> [WORK TASK 1]
Answer these questions using the excerpt on YouTube broadcasting the Oscars:
(a) Which three events will ABC still broadcast in 2027?
(b) Which two creators are named as becoming in-demand Hollywood filmmakers?
(c) What report does YouTube not provide that linear television offers?
> [WORK TASK 2] Write the next part of the excerpt on YouTube broadcasting the Oscars, picking up after its final sentence.

> [PAGE EXTRACT]
=-=-=
ABC took solace in noting that 2027 will still see them broadcast the Super Bowl, the Oscars, and the Grammys all in one year: a trifecta of premium live content. But the future beyond 2028 looks decidedly less certain.
For YouTube and Streaming Platforms: Landing the world's highest-profile and most-watched awards show is a big feather in the cap of deep-pocketed YouTube, which is intent on becoming "the most powerful platform on earth". The platform has been aggressively pursuing premium live content, including exclusive NFL games and major boxing events.

YouTube CEO Neal Mohan told The Hollywood Reporter: "YouTube is the epicenter of culture. And what I mean by that is it is where culture is set, it creates these moments. But the amazing thing about that culture setting is that it's participatory, it's like a fandom."
For Creators and Traditional Hollywood: The tension between YouTube's creator economy and traditional Hollywood will come to a head with this partnership. YouTube will have to figure out how its creator community fits into its Oscars broadcast. If YouTube beats the creator drum too fiercely, it risks alienating the traditionalists who don't know MrBeast from Adam (and prefer to keep it that way).
But there's also opportunity: YouTube should be proud of its contributions to cinema, especially as creators like RackaRacka and Chris Stuckmann become in-demand Hollywood filmmakers.
Production Control and Innovation: YouTube doesn't have a production infrastructure like the ones that even streamers like Netflix and Amazon have built to produce live events, meaning the Academy will likely take over full production of the show, giving them creative carte blanche in ways they never had under ABC's oversight.
The Concerns and Questions
Not everyone is celebrating the move. Screenwriter Daniel Kunka remarked on X: "YouTube broadcasting the Oscars is like shaking hands with the guy who's trying to kill you"—a sentiment that captures the industry's ambivalence about partnering with a platform that has fundamentally disrupted traditional distribution models.

Several questions remain unanswered, including what happens to the Academy's international distribution deals for the Oscars, which represent additional license fee revenue. It's also unclear how viewership will be measured. YouTube won't provide the same Nielsen report card that linear television offers, making year-over-year comparisons difficult.
=-=-=
> [DATA TO EXAMINE]
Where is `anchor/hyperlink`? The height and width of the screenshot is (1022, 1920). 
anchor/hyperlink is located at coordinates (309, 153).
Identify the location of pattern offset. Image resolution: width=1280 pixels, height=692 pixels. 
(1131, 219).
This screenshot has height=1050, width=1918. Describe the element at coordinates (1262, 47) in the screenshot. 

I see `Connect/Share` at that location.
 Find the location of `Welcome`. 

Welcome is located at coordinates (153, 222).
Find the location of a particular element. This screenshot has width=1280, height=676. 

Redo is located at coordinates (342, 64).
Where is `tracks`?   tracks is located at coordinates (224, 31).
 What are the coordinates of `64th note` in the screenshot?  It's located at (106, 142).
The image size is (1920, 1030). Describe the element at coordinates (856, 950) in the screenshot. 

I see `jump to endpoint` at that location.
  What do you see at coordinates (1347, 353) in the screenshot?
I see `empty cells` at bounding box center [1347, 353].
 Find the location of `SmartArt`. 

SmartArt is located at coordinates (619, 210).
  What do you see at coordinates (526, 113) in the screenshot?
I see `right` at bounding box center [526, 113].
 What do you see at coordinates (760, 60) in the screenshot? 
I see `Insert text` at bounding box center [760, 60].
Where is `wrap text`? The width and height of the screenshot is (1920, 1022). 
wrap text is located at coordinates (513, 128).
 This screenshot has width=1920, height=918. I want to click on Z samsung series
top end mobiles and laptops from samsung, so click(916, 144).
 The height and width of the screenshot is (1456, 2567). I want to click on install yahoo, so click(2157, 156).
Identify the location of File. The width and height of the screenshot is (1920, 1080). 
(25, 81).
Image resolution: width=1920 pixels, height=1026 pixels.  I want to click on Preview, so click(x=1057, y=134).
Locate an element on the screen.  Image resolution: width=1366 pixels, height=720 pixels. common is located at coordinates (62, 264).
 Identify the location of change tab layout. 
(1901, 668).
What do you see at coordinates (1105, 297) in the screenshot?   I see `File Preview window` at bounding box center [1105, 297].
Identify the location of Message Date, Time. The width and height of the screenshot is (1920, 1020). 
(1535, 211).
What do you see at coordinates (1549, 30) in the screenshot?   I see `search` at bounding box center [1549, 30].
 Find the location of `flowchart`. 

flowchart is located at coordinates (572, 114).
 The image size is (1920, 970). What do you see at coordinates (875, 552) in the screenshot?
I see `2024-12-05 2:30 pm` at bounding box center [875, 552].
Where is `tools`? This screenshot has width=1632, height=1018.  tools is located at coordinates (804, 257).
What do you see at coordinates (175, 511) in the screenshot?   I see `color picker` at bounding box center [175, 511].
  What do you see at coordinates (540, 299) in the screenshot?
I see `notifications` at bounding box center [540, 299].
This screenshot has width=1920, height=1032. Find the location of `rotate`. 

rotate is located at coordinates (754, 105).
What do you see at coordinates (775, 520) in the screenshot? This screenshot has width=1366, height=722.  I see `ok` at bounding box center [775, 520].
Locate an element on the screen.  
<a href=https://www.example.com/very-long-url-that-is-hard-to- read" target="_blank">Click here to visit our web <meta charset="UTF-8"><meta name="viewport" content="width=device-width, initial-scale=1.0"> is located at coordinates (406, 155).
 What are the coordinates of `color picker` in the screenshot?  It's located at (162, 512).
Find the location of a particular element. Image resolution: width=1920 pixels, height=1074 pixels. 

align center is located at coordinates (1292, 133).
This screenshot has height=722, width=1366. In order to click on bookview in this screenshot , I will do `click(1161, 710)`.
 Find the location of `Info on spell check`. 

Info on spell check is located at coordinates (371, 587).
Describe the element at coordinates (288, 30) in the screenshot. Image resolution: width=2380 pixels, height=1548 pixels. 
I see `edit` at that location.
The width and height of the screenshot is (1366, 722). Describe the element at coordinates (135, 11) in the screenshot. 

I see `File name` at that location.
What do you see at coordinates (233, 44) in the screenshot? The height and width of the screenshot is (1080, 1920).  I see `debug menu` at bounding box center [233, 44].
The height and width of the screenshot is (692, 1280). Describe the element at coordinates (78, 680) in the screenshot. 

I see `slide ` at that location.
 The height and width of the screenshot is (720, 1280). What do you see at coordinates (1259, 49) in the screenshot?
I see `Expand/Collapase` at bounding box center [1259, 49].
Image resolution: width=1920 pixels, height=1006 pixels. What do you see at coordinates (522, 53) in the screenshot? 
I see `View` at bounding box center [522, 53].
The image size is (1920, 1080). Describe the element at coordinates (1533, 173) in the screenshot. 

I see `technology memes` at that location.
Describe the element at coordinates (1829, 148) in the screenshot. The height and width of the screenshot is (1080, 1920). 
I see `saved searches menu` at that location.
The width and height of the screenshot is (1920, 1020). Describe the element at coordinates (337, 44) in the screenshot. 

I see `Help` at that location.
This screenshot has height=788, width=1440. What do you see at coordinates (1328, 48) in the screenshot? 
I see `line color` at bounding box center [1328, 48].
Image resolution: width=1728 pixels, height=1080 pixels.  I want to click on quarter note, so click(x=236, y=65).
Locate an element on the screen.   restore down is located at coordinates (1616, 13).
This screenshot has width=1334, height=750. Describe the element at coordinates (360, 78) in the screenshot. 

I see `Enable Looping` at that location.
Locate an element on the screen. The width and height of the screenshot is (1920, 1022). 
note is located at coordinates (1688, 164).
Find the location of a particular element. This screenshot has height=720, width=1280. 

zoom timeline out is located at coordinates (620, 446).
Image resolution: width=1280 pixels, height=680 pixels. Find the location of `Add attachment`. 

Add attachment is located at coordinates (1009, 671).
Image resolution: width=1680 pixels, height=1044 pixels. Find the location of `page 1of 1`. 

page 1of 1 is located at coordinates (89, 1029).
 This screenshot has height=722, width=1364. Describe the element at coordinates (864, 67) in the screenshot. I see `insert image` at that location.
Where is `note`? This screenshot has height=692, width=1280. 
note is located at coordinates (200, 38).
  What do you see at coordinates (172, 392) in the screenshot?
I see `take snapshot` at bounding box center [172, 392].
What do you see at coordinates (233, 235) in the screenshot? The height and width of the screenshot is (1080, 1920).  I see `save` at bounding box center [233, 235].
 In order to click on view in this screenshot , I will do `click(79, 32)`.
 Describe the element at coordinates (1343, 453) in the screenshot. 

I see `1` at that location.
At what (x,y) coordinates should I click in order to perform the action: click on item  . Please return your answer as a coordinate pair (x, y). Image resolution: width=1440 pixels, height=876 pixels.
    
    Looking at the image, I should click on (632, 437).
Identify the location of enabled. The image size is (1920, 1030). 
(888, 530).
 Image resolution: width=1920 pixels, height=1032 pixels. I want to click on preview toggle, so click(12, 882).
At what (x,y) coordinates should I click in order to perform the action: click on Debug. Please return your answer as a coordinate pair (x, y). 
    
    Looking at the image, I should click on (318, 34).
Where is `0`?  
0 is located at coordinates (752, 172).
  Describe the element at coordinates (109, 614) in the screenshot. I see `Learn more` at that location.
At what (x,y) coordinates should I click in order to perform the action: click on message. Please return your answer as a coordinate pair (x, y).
=-=-=
> [ANSWER AREA 1]
(a) The Super Bowl, the Oscars, and the Grammys
(b) RackaRacka and Chris Stuckmann
(c) The Nielsen report card

> [ANSWER AREA 2]
There's also the question of YouTube viewers' attention spans, although videos have grown in length on the service over the years, the specter of audience members losing attention and going elsewhere on the site looms large.
The Bottom Line
The Oscars on YouTube aren't just a broadcast shift-they're part of a broader evolution in entertainment distribution and audience connection. For filmmakers and fans, the move signals the Academy's intention to modernize and expand engagement, meeting audiences where they are while acknowledging that broadcast TV no longer holds a monopoly on live cultural moments.
Academy CEO Bill Kramer and Academy President Lynette Howell Taylor stated: "This partnership will allow us to expand access to the work of the Academy to the largest worldwide audience possible which will be beneficial for our Academy members and the film community. This collaboration will leverage YouTube's vast reach and infuse the Oscars and other Academy programming with innovative opportunities for engagement while honoring our legacy."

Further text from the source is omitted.